Industry sceptical about TFR’s cost-cutting claims

South African businesses are not convinced that efforts by Transnet to move freight from road to rail will cut costs. According to the 2009 supplychainforesight survey launched in Johannesburg last week by Barloworld Logistics, most of the 259 respondents who participated in the research that crossed over nine sectors ranging from automotive to building, construction, engineering and retail, were of the opinion that there would be no cost reduction in using rail.
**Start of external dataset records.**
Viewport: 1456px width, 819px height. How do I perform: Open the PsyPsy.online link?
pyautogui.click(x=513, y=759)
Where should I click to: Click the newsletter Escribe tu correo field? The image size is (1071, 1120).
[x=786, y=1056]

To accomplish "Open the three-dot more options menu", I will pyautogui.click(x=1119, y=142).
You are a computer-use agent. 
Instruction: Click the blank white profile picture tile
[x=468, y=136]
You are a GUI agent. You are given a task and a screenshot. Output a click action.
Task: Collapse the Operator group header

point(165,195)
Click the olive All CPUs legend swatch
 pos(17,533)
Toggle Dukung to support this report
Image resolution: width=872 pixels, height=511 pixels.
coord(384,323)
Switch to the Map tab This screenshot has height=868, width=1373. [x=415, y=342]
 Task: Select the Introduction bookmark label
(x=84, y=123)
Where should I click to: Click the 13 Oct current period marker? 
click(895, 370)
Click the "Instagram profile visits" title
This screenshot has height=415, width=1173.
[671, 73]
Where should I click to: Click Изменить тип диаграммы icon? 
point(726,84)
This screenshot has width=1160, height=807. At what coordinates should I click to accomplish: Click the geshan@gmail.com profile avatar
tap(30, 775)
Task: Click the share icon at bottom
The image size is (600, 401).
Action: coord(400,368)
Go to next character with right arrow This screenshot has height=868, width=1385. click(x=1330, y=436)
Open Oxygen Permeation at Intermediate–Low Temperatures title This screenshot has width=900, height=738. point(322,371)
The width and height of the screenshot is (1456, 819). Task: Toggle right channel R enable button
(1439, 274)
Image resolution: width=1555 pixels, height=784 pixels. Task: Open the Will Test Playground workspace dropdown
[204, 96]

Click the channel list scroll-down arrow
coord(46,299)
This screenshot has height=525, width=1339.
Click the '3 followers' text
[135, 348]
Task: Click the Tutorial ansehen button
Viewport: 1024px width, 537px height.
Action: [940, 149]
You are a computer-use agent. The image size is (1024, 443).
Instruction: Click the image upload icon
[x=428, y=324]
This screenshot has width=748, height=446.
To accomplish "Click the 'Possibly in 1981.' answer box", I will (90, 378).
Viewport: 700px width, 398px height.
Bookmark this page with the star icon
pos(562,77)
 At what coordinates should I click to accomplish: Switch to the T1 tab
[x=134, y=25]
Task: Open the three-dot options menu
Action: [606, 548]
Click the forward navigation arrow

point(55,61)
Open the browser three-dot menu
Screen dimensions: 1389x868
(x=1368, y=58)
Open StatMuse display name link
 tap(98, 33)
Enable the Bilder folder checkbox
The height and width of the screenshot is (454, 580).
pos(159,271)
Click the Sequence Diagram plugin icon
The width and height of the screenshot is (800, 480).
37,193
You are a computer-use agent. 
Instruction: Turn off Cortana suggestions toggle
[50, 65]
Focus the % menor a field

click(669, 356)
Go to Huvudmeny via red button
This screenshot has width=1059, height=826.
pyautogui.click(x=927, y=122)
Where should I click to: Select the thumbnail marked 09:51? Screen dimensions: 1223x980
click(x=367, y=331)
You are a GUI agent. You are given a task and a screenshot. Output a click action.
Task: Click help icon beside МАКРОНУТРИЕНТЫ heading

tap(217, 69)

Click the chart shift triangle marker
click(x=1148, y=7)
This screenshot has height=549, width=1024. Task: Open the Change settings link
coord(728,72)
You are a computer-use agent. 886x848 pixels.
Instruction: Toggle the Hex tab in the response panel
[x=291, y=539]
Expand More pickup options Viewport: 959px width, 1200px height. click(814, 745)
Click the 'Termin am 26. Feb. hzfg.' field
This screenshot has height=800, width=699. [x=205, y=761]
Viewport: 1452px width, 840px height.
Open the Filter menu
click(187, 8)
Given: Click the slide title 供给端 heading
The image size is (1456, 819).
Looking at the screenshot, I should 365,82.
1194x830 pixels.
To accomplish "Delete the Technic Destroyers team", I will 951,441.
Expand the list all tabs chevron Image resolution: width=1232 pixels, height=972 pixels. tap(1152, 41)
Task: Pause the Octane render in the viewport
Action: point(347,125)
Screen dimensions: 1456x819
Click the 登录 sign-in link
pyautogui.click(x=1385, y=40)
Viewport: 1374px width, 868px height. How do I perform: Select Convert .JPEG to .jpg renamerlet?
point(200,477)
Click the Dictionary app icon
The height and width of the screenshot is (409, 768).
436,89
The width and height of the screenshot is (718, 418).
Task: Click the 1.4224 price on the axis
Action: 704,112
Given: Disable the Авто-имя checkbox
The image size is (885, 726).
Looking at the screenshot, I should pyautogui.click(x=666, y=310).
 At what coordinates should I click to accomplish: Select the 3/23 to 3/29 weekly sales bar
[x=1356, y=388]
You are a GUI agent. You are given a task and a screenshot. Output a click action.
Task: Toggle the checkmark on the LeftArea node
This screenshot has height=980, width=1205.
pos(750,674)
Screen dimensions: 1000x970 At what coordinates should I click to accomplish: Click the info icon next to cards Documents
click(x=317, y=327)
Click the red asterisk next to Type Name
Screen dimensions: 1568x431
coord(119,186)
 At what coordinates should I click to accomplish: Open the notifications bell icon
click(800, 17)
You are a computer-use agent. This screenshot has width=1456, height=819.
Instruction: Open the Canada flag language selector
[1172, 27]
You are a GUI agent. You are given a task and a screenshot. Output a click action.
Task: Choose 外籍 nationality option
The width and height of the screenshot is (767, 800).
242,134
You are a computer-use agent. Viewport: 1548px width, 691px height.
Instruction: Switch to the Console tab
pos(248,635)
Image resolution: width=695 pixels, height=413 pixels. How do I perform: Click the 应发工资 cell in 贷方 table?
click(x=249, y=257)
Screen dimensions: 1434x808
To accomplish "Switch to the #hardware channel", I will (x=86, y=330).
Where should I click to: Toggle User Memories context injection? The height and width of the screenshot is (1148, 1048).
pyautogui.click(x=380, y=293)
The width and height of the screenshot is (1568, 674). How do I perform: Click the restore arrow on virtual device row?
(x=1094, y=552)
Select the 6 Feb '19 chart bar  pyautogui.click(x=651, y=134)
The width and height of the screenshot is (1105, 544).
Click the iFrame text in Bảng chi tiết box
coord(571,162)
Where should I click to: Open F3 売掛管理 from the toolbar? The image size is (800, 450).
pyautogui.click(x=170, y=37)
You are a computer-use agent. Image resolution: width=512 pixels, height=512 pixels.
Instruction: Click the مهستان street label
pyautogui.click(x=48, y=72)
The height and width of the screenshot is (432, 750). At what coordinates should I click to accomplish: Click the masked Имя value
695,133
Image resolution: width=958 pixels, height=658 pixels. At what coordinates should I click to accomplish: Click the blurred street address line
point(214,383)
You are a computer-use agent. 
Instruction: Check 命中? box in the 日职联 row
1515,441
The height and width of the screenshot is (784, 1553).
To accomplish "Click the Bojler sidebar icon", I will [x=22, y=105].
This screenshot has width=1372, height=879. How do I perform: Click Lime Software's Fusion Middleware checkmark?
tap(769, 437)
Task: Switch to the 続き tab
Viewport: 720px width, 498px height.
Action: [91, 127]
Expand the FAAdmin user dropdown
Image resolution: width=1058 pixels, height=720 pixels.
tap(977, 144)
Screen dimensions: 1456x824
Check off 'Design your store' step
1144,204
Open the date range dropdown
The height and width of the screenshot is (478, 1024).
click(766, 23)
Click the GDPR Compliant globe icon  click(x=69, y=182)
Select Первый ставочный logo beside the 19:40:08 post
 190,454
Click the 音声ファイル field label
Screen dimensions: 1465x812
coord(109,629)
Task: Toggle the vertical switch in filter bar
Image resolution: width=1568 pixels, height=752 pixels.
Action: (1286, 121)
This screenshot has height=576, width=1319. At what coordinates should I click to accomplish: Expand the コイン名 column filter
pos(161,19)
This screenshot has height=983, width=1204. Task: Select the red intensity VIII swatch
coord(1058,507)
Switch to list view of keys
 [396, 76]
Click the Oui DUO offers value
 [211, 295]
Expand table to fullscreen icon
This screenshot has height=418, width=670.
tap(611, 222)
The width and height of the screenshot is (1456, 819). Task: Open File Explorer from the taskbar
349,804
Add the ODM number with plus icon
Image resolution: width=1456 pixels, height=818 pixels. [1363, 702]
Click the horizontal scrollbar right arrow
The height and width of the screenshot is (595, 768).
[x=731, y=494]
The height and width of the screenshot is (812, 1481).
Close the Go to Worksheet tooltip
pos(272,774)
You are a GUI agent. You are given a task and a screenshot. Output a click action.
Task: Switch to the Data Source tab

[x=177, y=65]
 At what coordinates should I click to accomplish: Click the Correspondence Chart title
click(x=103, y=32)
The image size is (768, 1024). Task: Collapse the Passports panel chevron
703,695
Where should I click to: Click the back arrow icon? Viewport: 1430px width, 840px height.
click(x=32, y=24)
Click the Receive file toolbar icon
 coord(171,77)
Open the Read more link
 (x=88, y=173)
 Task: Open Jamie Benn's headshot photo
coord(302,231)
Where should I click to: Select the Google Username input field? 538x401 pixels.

Said Barloworld Logistics divisional director: consulting and software Johan Dekker: “Companies don’t see any cost advantages in using rail despite Transnet’s R80 billion infrastructure upgrade.” He said from responses received it was clear companies would only revert back to moving freight on rail if they were convinced it would increase service delivery. “The research did show though that companies believed that rail freight would increase if a national freight logistics strategy was implemented. While many were aware of the government initiatives to improve infrastructure and understand the necessity for a multimodal transport strategy, the perception remains that costs will not be reduced with rail initiatives.” Dekker said at least seven out of ten companies interviewed in the research were of the opinion that they were involved in the development of infrastructure. “We also found that while reducing the supply chain carbon footprint was becoming increasingly more of an issue for companies, it was not a priority at present.” Dekker said while most industries acknowledged the importance of having environmentally friendly supply chains, it remained at the bottom of agendas. This, he said, could be due to the growing economic crunch that has seen costcutting initiatives becoming a priority.